- [REQUIREMENTS] Rewrite the items below with each "screenshot" changed to "image" and everything else left unchanged. Omit the pictures from your answer.

- [ROWS]
--------------------

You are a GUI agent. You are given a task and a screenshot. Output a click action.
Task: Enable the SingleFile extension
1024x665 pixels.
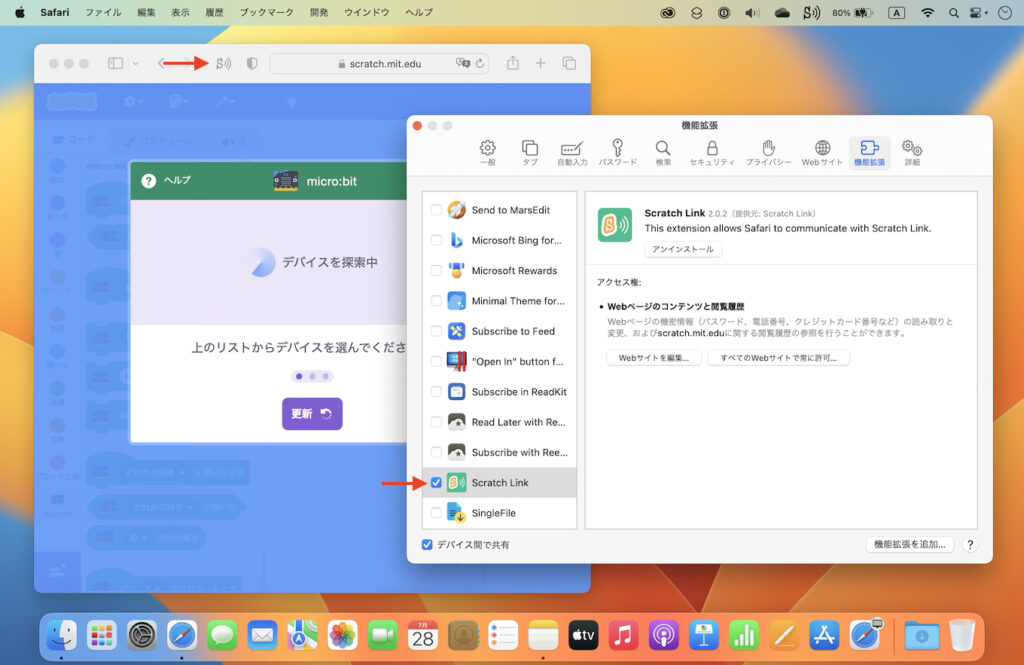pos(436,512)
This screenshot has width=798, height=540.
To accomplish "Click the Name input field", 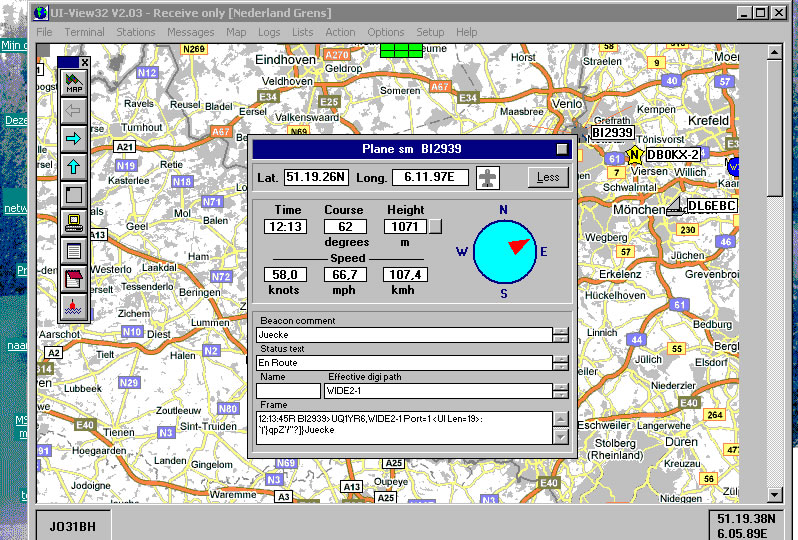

--------------------

- [COMPLETE RESPONSE]
You are a GUI agent. You are given a task and a image. Output a click action.
Task: Enable the SingleFile extension
1024x665 pixels.
pos(436,512)
This image has width=798, height=540.
To accomplish "Click the Name input field", 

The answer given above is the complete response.